Hello,

I actually have 2 questions that are kinda related.

Where I work we have several buildings joined together via metro ethernet. Each building has a 10,x ip address on the metro ethernet interface. The issue is I have noticed every single building is behind NAT even though the ip addresses are all private. The network administrator no longer works there and for now ( and hopefully for later too ) I'm taking over. We have had issues in the past with packets being randomly dropped etc and I wonder if this could have something to do with it.

So my question is...

Is NAT (by NAT I mean srcnat on the metro ethernet interface) even needed on metro ethernet? I have always been taught to avoid it if possible. Also, there are zero firewall rules on these routers. everything is wide open. This leads me to my next question.

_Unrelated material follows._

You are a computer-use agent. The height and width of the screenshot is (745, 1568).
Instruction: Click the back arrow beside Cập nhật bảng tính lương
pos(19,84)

I always thought srcnat would hide everything behind it but I can ping all computers on the network behind the NAT. Why is this possible? I thought I should have to set up a dstnat for each computer I wanted to be reachable.


Thanks for the help!

There is no generic answer to the question. Whether NAT is appropriate/desirable/to be avoided and what firewall rules should be in place depend on many details which have not been provided.

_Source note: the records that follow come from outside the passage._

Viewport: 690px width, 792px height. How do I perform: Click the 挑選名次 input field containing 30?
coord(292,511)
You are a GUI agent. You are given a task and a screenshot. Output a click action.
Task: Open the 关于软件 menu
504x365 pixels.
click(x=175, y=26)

I suggest that you break the questions/problems down into discrete chunks and provide more background.

Ok, let me just rephrase the questions then:

1. How is it possible to be able to ping specific ip addresses behind a srcnat with masquerade enabled?

2. Supposing we have the most basic network in the world with no security needed, will metro ethernet work without using NAT assuming the ip addresses they give us are all private?

thanks for the help!

Upload the IP Firewall config so that we can see what is actually configured. Metro Ethernet covers a broad range of implementations so details are vendor specific but there are many implementations in which it would be perfectly possible not to use NAT. At is core, Metro Ethernet is as the name suggests providing a layer 2 network so you can use all sorts of layer 3 (IP) configurations over it.